Achttien jaar heb ik in Maassluis (West) gewoond, in dezelfde straat, en hetzelfde huis, zo’n eengezinswoning, doorzon en bouwjaar ergens eind jaren zestig. Als ik van het station langs het voetbalveld, de bieb, het parkje en mijn oude basisschool naar mijn ouderlijk huis toe loop, draagt iedere stoeptegel betekenis. Soms zou ik wel oog- (en oor- en neus)kleppen willen hebben.
Op dat veld had ik mijn eerste ik-ben-onderdeel-van-de-wereld-en-de-wereld-van-mij-ervaring. In die bibliotheek kwam ik jaren achtereen iedere woensdagmiddag om de ene stapel boeken voor de andere om te wisselen. En in dat lokaal mocht ik op mijn zevende verjaardag een raamschildering maken samen met een vriendinnetje naar keuze.
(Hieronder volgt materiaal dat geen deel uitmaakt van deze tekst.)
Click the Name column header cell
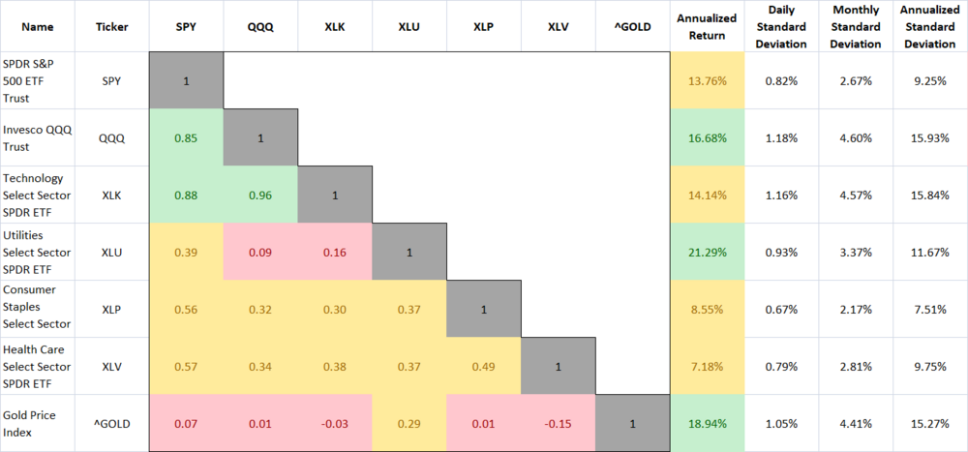The image size is (968, 452). click(x=36, y=26)
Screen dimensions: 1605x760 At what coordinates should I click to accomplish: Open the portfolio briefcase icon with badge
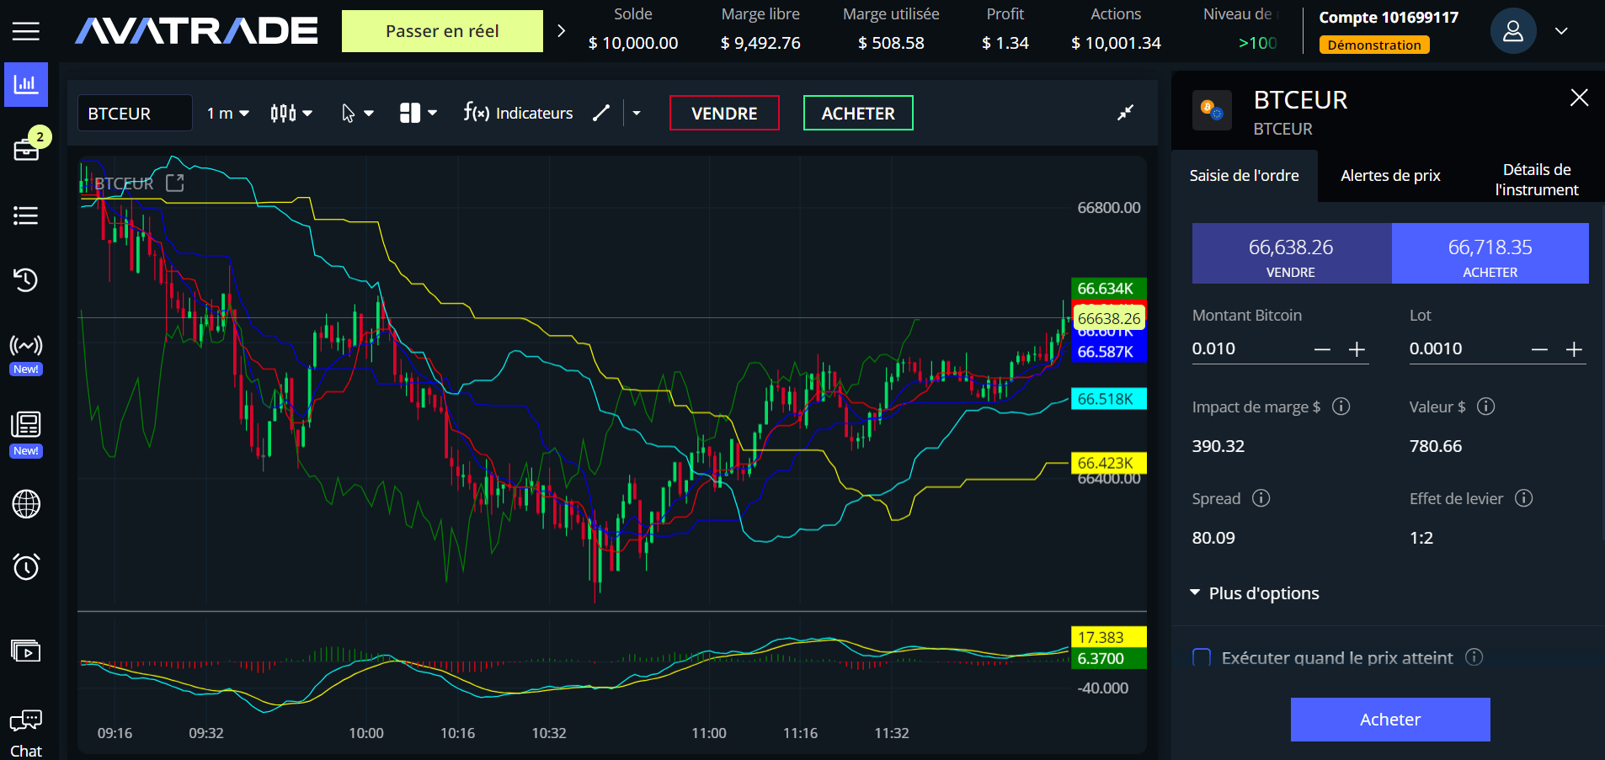26,150
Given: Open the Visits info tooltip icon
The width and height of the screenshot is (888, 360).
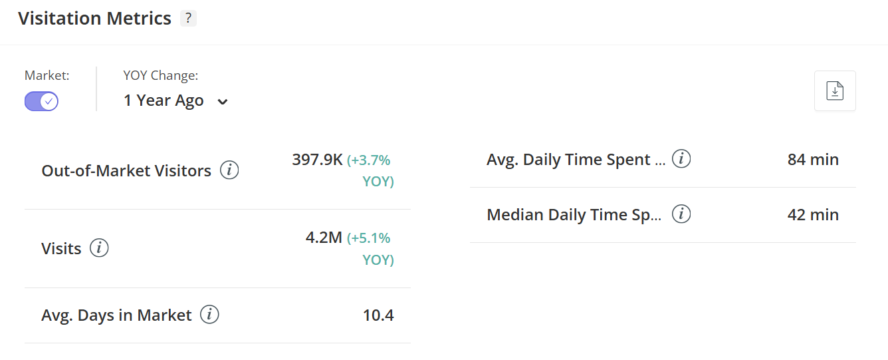Looking at the screenshot, I should point(99,249).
Op het schoolplein ben ik voor de tweede keer in mijn leven gekust. (De eerste keer was, gek genoeg, niet in Maassluis.)
Hoe dichter bij “thuis” ik kom, hoe groter de concentratie herinneringen.
Ik zie en voel de putdekseltjes op de twee pleintjes waar ik overheen fietste (als je maar hard genoeg ging was het net alsof je even vloog), ik kijk naar de muur van het huis waar we de bal zo hoog mogelijk tegenaan stuiterden (tot grote ergernis van de bewoners), en ik loop over het paadje dwars door de struiken, waarmee ik een hoekje afsnijd – zelfs het nieuwe hekje dat de gemeente een paar jaar geleden eindelijk heeft geplaatst, houdt de burgers van Maassluis niet tegen.
Herinnering na herinnering na herinnering na herinnering.
En dan sta ik voor de deur van mijn ouderlijk huis, waar elke vierkante centimeter betekenis heeft.